One has to wonder if this due to the global memory shortage. ("Oh - changing our memory allocator to be more efficient will yield $XXM dollar savings over the next year").
On top of cost, they probably cannot get as much memory as they order in a timely fashion so offsetting that with greater efficiency matters right now.
Yeah, identifying single-digit millions of savings out of profiles is relatively common practice at Meta. It's ~easy to come up with a big number when the impact is scaled across a very large numbers of servers. There is a culture of measuring and documenting these quantified wins.
With the reputation of that company, one can wonder a lot of backstories that are even more depressing than a memory shortage.

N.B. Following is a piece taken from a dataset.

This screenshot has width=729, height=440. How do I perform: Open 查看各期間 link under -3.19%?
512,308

Not just shortage, any improvements to LLMs/electricity/servers memory footprint is becoming much more valuable as the time goes. If we can get 10% faster, you can easily get a lead in the LLM race. The incentives to transparently improving performance are tremendous
Oooh maybe finally time for lovingly hand-optimized assembly to come back in fashion! (It probably has in AI workloads or so I daydream)

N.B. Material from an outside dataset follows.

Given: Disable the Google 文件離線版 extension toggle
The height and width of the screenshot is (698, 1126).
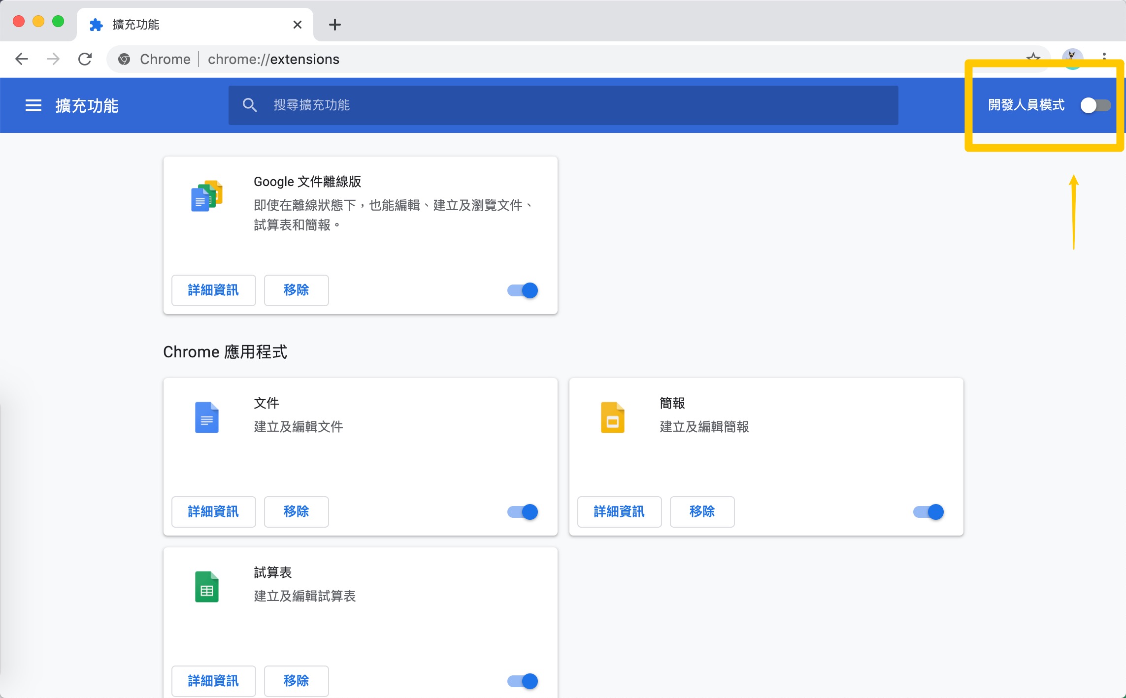Looking at the screenshot, I should pyautogui.click(x=523, y=290).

> changing our memory allocator
they've been using jemalloc (and employing "je") since 2009.
Facebook had talks already years ago (10+) - nobody was allowed to share real numbers, but several facebook employed where allowed to share that the company has measured savings from optimizations. Reading between the lines, a 0.1% efficiency improvement to some parts of Facebook would save them $100,000 a month (again real numbers were never publicly shared so there is a range - it can't be less than $20,000), and so they had teams of people whose job it was to find those improvements.
Most of the savings seemed to come from HVAC costs, followed by buying less computers and in turn less data centers. I'm sure these days saving memory is also a big deal but it doesn't seem to have been then.
The above was already the case 10 years ago, so LLMs are at most another factor added on.